### BRIEF
Give back the full data, retyped precisely.

### PROVIDED RECORDS
▼▼▼

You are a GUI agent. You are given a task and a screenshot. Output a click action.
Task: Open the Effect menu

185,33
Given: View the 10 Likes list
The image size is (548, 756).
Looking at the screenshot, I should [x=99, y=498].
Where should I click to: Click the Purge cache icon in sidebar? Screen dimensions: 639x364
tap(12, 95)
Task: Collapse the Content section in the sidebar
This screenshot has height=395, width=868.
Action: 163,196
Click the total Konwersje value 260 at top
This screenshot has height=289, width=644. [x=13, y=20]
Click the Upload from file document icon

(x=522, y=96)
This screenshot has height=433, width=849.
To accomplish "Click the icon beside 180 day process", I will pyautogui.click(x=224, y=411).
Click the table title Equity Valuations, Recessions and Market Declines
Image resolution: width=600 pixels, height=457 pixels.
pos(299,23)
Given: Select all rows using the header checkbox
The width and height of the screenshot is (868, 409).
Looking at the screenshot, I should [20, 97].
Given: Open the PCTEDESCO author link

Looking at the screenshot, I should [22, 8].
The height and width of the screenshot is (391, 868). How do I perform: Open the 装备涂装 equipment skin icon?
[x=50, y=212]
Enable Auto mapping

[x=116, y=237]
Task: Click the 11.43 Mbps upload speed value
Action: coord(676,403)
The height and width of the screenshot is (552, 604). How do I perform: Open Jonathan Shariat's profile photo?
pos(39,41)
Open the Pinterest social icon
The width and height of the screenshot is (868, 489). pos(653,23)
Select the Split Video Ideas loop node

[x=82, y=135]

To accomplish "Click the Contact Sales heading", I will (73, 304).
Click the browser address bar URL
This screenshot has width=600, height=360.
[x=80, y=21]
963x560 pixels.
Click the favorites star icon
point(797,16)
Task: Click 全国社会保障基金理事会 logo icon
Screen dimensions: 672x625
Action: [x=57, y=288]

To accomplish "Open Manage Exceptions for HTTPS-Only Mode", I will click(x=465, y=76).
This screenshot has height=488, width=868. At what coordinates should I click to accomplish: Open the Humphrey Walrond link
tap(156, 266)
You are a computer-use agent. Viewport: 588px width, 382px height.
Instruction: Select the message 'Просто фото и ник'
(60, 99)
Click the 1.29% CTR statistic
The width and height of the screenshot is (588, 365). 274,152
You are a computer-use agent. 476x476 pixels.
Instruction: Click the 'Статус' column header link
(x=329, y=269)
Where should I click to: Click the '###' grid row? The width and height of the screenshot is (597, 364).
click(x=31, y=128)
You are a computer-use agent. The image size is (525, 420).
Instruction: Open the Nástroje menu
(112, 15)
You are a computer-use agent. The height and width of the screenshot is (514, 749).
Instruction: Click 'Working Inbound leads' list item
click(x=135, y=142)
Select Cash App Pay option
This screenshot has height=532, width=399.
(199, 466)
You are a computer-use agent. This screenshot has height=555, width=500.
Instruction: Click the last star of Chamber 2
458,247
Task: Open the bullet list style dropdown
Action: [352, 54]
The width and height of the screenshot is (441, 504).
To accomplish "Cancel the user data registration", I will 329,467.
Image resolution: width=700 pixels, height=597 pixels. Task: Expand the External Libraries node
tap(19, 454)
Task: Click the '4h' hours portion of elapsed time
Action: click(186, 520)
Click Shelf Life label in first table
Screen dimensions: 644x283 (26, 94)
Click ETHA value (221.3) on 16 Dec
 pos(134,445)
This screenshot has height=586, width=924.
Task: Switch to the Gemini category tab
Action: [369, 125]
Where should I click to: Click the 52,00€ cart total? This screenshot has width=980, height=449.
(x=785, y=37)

▲▲▲

### TASK ANSWER
You are a GUI agent. You are given a task and a screenshot. Output a click action.
Task: Open the Effect menu

185,33
Given: View the 10 Likes list
The image size is (548, 756).
Looking at the screenshot, I should [x=99, y=498].
Where should I click to: Click the Purge cache icon in sidebar? Screen dimensions: 639x364
tap(12, 95)
Task: Collapse the Content section in the sidebar
This screenshot has height=395, width=868.
Action: 163,196
Click the total Konwersje value 260 at top
This screenshot has height=289, width=644. [x=13, y=20]
Click the Upload from file document icon

(x=522, y=96)
This screenshot has height=433, width=849.
To accomplish "Click the icon beside 180 day process", I will pyautogui.click(x=224, y=411).
Click the table title Equity Valuations, Recessions and Market Declines
Image resolution: width=600 pixels, height=457 pixels.
pos(299,23)
Given: Select all rows using the header checkbox
The width and height of the screenshot is (868, 409).
Looking at the screenshot, I should [20, 97].
Given: Open the PCTEDESCO author link

Looking at the screenshot, I should [22, 8].
The height and width of the screenshot is (391, 868). How do I perform: Open the 装备涂装 equipment skin icon?
[x=50, y=212]
Enable Auto mapping

[x=116, y=237]
Task: Click the 11.43 Mbps upload speed value
Action: coord(676,403)
The height and width of the screenshot is (552, 604). How do I perform: Open Jonathan Shariat's profile photo?
pos(39,41)
Open the Pinterest social icon
The width and height of the screenshot is (868, 489). pos(653,23)
Select the Split Video Ideas loop node

[x=82, y=135]

To accomplish "Click the Contact Sales heading", I will (73, 304).
Click the browser address bar URL
This screenshot has width=600, height=360.
[x=80, y=21]
963x560 pixels.
Click the favorites star icon
point(797,16)
Task: Click 全国社会保障基金理事会 logo icon
Screen dimensions: 672x625
Action: [x=57, y=288]

To accomplish "Open Manage Exceptions for HTTPS-Only Mode", I will click(x=465, y=76).
This screenshot has height=488, width=868. At what coordinates should I click to accomplish: Open the Humphrey Walrond link
tap(156, 266)
You are a computer-use agent. Viewport: 588px width, 382px height.
Instruction: Select the message 'Просто фото и ник'
(60, 99)
Click the 1.29% CTR statistic
The width and height of the screenshot is (588, 365). 274,152
You are a computer-use agent. 476x476 pixels.
Instruction: Click the 'Статус' column header link
(x=329, y=269)
Where should I click to: Click the '###' grid row? The width and height of the screenshot is (597, 364).
click(x=31, y=128)
You are a computer-use agent. The image size is (525, 420).
Instruction: Open the Nástroje menu
(112, 15)
You are a computer-use agent. The height and width of the screenshot is (514, 749).
Instruction: Click 'Working Inbound leads' list item
click(x=135, y=142)
Select Cash App Pay option
This screenshot has height=532, width=399.
(199, 466)
You are a computer-use agent. This screenshot has height=555, width=500.
Instruction: Click the last star of Chamber 2
458,247
Task: Open the bullet list style dropdown
Action: [352, 54]
The width and height of the screenshot is (441, 504).
To accomplish "Cancel the user data registration", I will 329,467.
Image resolution: width=700 pixels, height=597 pixels. Task: Expand the External Libraries node
tap(19, 454)
Task: Click the '4h' hours portion of elapsed time
Action: click(186, 520)
Click Shelf Life label in first table
Screen dimensions: 644x283 (26, 94)
Click ETHA value (221.3) on 16 Dec
 pos(134,445)
This screenshot has height=586, width=924.
Task: Switch to the Gemini category tab
Action: [369, 125]
Where should I click to: Click the 52,00€ cart total? This screenshot has width=980, height=449.
(x=785, y=37)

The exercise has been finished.